Provided records »
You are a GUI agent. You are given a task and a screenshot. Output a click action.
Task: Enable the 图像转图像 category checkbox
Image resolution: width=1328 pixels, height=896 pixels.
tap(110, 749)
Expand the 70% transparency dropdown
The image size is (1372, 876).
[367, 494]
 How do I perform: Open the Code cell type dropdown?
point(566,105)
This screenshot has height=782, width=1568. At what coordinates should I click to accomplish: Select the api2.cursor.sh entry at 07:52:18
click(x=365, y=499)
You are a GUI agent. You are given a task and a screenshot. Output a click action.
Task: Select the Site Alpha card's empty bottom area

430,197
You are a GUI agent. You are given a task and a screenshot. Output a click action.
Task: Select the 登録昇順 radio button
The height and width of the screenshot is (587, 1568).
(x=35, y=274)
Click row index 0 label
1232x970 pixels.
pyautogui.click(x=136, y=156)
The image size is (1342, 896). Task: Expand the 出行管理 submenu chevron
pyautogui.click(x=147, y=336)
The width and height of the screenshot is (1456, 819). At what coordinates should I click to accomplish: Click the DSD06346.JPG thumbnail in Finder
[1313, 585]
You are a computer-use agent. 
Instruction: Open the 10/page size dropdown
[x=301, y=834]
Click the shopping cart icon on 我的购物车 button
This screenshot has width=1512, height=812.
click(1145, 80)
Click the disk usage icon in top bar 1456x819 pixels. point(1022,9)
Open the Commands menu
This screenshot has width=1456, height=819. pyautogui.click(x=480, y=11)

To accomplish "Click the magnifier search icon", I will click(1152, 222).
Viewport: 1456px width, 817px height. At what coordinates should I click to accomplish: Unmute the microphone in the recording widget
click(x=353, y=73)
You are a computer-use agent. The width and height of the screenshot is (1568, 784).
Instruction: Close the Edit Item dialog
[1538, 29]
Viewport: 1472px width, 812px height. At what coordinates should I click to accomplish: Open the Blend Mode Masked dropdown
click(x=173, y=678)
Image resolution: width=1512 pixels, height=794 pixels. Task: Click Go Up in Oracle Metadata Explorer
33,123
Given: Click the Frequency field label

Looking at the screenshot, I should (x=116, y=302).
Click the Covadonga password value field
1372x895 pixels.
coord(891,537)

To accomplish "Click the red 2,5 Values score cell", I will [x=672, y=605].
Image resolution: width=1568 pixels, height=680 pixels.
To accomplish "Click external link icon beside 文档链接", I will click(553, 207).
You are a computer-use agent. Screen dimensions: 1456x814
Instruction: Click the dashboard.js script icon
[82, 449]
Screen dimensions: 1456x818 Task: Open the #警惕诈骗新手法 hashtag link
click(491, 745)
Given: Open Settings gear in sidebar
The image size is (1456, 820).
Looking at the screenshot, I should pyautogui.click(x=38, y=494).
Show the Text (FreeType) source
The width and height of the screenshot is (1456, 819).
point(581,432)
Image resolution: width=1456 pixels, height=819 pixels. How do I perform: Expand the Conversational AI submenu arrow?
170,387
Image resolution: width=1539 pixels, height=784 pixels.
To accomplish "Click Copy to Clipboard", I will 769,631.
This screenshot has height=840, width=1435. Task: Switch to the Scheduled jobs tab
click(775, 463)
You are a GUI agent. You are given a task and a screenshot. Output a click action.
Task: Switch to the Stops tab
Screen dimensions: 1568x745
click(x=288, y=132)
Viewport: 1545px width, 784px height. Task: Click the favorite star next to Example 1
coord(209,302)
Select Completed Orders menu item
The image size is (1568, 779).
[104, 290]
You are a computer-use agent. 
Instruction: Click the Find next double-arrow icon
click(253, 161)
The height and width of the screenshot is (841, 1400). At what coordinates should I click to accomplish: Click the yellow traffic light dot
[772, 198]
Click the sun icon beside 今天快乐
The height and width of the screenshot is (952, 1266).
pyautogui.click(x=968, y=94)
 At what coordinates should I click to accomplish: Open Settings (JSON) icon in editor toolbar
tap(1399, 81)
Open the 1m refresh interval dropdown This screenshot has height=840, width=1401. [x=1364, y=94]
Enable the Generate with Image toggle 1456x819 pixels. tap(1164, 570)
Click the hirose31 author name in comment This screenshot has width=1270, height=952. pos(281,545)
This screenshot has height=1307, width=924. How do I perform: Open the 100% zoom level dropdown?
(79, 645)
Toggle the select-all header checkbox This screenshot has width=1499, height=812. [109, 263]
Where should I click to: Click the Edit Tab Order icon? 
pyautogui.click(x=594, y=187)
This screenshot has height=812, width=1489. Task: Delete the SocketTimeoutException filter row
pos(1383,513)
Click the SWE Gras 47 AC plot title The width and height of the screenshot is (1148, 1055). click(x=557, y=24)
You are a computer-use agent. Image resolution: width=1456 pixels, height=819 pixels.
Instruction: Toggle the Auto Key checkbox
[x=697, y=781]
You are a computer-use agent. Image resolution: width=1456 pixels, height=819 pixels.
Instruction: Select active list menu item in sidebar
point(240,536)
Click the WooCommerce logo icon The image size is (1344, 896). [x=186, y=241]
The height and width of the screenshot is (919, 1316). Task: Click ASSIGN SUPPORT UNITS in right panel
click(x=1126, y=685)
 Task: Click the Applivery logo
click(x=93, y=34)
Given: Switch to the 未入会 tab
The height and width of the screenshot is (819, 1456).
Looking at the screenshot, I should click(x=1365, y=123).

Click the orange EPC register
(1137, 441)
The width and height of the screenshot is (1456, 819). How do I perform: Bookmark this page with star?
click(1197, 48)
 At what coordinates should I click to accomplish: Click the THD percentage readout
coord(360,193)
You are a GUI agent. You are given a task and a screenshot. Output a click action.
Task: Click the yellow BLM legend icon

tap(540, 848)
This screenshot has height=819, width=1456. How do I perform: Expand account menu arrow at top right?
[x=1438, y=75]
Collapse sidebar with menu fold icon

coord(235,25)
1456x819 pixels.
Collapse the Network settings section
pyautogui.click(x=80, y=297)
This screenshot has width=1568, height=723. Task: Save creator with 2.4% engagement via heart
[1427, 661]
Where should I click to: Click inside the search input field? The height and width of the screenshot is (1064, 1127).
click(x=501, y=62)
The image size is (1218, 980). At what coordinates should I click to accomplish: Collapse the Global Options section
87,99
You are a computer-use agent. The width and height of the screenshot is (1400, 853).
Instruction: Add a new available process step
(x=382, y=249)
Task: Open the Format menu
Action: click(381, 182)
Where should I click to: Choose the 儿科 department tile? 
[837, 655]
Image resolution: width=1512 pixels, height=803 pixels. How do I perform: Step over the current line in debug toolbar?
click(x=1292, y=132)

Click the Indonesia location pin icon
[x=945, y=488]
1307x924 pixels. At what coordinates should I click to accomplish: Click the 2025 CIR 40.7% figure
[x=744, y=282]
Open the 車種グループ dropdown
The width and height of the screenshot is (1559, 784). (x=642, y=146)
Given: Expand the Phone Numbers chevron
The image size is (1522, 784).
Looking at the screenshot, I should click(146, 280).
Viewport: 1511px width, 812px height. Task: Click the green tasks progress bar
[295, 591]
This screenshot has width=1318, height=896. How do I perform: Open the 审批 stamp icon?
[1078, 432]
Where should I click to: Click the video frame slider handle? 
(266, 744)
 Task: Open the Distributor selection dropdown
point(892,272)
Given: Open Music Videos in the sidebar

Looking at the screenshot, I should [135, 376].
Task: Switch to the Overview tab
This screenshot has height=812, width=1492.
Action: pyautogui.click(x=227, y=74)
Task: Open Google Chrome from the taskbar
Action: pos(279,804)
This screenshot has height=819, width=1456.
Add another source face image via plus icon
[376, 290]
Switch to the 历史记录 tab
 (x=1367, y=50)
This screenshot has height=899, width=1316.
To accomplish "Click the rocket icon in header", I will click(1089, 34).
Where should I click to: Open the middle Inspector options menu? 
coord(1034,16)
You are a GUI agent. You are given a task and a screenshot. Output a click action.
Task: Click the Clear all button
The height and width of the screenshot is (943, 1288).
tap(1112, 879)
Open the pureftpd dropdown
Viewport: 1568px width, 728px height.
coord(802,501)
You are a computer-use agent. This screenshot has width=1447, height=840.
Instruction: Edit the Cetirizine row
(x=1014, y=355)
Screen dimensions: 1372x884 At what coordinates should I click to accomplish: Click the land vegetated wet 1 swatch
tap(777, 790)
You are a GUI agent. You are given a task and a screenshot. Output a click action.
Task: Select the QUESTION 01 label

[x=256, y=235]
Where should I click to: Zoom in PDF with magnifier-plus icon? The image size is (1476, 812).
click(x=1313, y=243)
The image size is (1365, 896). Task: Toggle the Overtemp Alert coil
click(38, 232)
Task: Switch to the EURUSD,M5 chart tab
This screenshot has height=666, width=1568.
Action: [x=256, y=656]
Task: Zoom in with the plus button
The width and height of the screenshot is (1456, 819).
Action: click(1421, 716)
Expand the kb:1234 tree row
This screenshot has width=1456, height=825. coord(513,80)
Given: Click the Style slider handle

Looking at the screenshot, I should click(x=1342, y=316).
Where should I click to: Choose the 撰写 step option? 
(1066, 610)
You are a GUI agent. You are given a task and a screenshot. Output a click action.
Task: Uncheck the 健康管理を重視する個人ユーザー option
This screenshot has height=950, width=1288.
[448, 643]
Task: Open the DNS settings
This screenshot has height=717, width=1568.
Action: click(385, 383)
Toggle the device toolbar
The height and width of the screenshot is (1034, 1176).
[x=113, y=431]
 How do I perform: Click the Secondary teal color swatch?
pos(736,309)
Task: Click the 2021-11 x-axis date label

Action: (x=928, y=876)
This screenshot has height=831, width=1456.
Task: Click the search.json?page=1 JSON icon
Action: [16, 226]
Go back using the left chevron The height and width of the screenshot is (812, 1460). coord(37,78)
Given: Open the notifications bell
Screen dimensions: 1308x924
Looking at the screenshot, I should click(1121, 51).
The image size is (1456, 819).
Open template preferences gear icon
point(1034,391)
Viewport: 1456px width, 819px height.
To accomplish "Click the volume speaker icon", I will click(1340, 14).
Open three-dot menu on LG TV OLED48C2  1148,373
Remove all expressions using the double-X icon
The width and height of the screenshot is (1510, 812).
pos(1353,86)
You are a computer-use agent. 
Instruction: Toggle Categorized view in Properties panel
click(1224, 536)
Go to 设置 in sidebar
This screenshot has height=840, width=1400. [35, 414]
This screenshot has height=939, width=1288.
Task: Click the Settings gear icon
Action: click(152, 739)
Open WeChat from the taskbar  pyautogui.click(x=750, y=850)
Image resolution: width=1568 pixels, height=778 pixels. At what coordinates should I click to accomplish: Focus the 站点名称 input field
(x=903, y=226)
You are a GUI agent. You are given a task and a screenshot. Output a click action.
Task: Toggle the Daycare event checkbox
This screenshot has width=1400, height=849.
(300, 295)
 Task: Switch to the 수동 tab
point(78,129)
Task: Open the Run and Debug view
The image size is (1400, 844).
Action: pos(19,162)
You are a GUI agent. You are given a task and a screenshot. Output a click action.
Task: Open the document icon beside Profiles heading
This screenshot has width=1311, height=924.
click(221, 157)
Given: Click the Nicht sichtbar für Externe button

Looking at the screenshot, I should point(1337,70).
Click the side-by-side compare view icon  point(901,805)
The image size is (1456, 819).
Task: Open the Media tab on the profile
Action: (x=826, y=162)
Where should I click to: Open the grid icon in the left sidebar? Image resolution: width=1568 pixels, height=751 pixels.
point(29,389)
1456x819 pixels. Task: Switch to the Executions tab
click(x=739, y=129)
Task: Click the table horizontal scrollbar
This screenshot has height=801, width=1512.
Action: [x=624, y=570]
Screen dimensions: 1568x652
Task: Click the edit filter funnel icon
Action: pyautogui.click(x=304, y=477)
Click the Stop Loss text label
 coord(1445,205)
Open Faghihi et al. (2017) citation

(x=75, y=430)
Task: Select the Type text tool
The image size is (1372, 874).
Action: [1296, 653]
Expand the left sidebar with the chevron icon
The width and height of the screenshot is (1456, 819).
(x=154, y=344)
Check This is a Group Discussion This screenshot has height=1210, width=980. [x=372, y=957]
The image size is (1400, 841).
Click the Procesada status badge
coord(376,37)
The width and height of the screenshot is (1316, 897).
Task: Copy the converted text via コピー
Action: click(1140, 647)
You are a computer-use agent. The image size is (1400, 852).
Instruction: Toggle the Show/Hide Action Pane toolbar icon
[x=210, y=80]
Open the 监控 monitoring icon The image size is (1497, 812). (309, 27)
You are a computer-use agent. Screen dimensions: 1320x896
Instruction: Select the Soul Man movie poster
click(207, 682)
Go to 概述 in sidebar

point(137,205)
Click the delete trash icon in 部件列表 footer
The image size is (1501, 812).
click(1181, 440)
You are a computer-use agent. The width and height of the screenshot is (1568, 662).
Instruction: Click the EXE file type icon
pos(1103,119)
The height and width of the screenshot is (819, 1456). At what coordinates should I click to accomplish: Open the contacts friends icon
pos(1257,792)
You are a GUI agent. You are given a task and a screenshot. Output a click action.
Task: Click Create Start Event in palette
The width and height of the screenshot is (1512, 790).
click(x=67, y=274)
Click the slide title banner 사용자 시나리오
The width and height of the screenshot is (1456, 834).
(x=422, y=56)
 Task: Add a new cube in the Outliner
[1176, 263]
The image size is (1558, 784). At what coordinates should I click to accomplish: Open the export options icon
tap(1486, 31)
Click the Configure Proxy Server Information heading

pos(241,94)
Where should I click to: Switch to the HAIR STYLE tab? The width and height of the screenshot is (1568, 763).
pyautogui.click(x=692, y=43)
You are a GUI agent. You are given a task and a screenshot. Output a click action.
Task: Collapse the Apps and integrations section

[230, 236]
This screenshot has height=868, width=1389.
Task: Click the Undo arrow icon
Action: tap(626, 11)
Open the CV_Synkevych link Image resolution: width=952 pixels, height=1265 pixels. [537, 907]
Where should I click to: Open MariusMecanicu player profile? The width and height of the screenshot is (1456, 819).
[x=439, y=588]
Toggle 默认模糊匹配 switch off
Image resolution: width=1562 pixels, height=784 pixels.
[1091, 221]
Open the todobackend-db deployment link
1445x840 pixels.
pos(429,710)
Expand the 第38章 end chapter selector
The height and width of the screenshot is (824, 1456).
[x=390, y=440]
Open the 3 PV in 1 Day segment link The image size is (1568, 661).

What you have to do »
In the listing above, each line with the word "Enable" is to be copied out.

Written response »
Task: Enable the 图像转图像 category checkbox
Enable the Generate with Image toggle 1456x819 pixels. tap(1164, 570)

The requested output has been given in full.